# Your task:
Extend the memoir passage about a first Megillah reading in 1992, starting after its final sentence.

# Given passage:
......

I forgot about one particularly memorable Megillah reading: my first one. I probably forgot about it because, for me, it was about getting through it and feeling a sense of relief. I was also a self-absorbed teenager at the time, and perhaps I did not notice how meaningful it was for others. Fortunately, my parents reminded me of that today.
That first reading was in 1992. I layned the Megillah at the Shomrei Emunah youth minyan in Baltimore. It was mostly people about my age, including many of my friends, but there were 2 people there who were much, much older: my grandfathers.
My paternal grandfather probably would have been critical of my reading had his hearing been intact. I know now that he always had a bit of trouble taking pride in his MO grandkids, but that's neither here nor there. He came, and he probably shepped some nachas. He passed away about 2 years later, on Chol Ha-Mo'ed Pesach.

......

# Available data:

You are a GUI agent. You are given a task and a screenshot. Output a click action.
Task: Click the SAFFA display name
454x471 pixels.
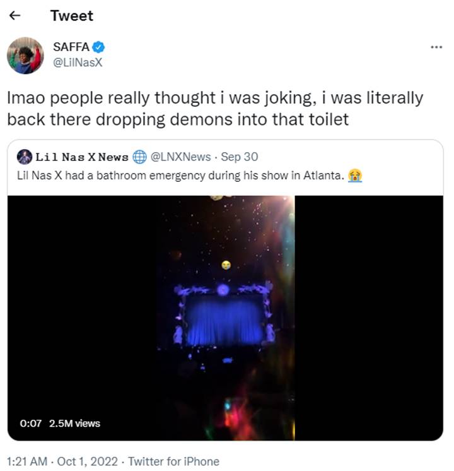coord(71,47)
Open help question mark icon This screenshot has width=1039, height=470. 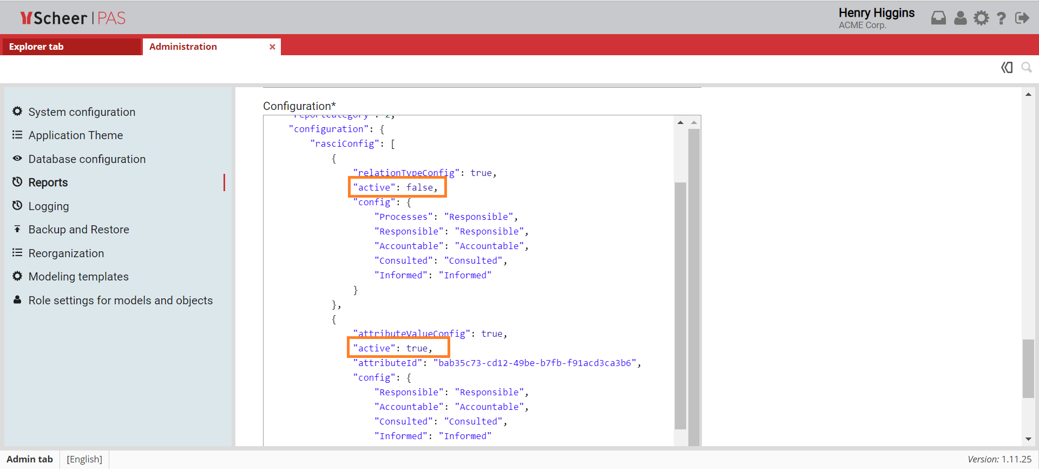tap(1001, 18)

......

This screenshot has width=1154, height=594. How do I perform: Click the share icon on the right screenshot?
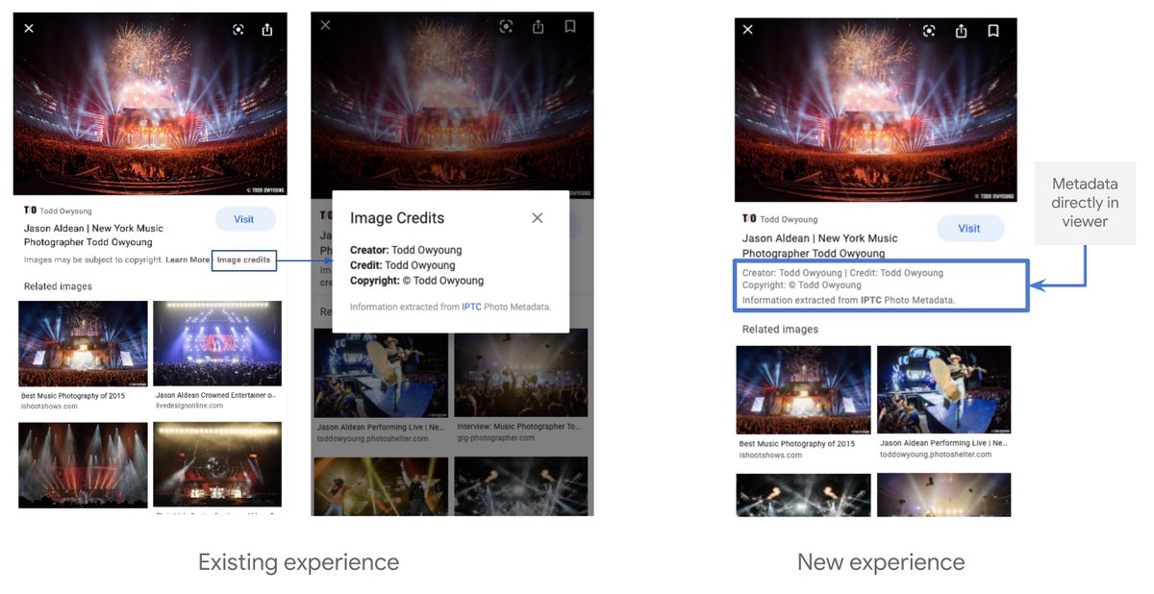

......

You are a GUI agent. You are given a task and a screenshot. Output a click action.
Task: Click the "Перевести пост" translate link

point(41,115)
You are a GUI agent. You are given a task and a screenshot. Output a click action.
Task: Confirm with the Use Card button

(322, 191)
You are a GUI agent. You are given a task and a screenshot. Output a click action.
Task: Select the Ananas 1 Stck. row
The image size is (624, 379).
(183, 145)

......

# Result of the task:
For my maternal grandfather, it was a very different story. His hearing was fully intact, though the rest of his body, by that point, was wracked with cancer. Learning to layn the Megillah was a lifelong goal of his that he never fulfilled. He came to shul that night with an oxygen tank in tow and left with tears in his eyes, knowing full well that it was probably his last Purim, satisfied that he lived long enough to bear witness that one of his own lifelong dreams was being fulfilled by his posterity. He passed away less than 3 months later, on Erev Shavu'ot. Much of his last time on earth was spent tying off the loose ends of his life (it was quite fitting that he completed the counting of the Omer, with a bracha, the night before he passed away). Based on his remarks, that Purim was another of those loose ends, another item on his "Bucket List", that he was able to fulfill before departing. Memorable, indeed.